# New Camera



## newbee 101 (May 26, 2004)

I broke down and got a good camera. A Canon Rebel xti SLR 10.1 mp
I also got a zoom, that almost cost the price of the camera.
Lets hope for better pictures. Yes, this idiot took a picture of his new camera


----------



## beemandan (Dec 5, 2005)

I, too, have the xti. I've had it about 4 months. The resolution is outstanding. I don't know what you were using before but if it wasn't an slr you're going to really like the xti....you'd probably like it anyway.

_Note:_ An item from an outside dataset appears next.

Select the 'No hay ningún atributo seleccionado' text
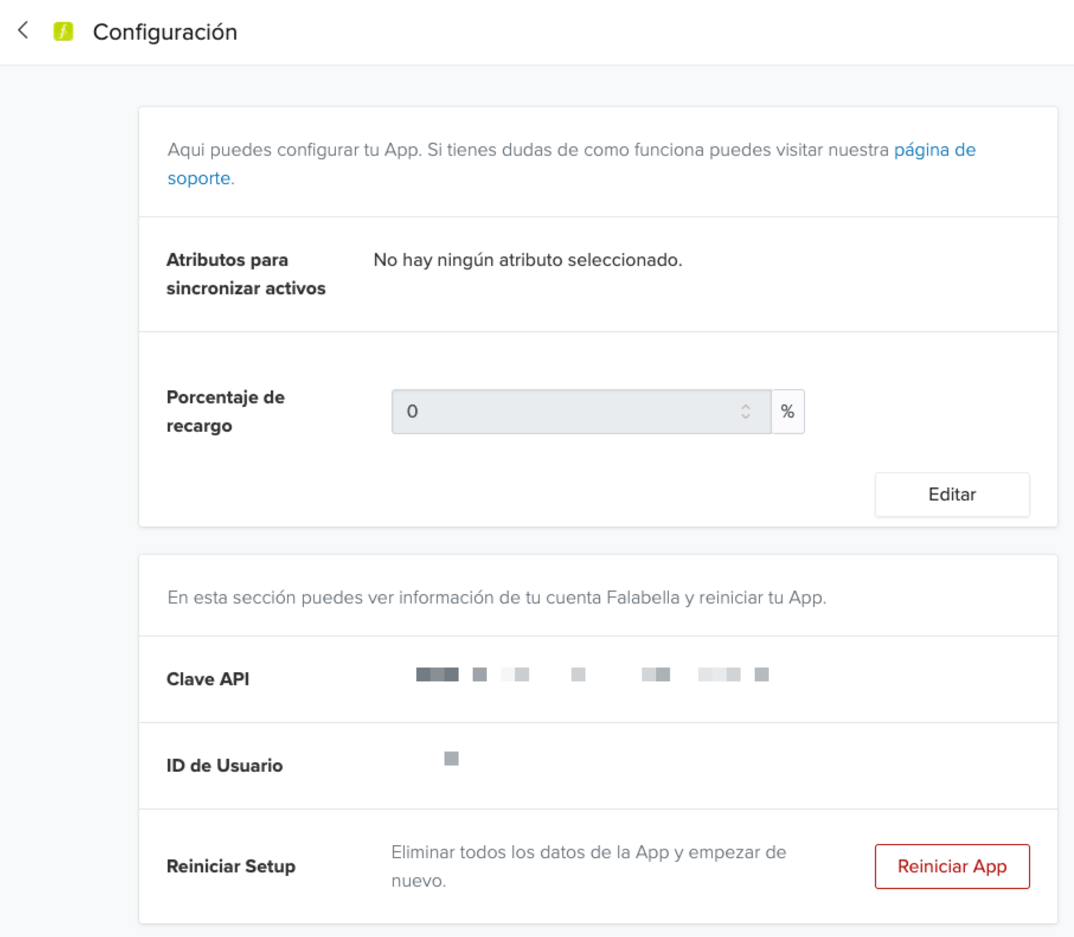coord(527,260)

Now I'm saving for a lens-ring flash and a really good macro lens.


----------



## newbee 101 (May 26, 2004)

Can you recomend a good macro lens? I know nothing about cameras.
I am a point and shoot ametaur


----------



## Jeffzhear (Dec 2, 2006)

Wow, nice camera! I broke down and bought a easyshare by Kodak....which is probably a fraction of your cost. Enjoy!


----------



## newbee 101 (May 26, 2004)

jeffzhear, I had an Easyshare z740. it takes great photos.
I am trying to teach myself basic photography. This should help.


----------



## berkshire bee (Jan 28, 2007)

*camera and lens*

I started out with a pentax SLR years ago, and have had three different models. The first got stolen. Beekeeping has gotten me interested in taking pictures again. Just got a pentax 50mm f-4 macro and ring flash. I found them both on ebay. This is my second picture. I used a 2X converter (lens doubler) behind the lens for this and the other picture. First one was posted last week as "my first attempt...."


----------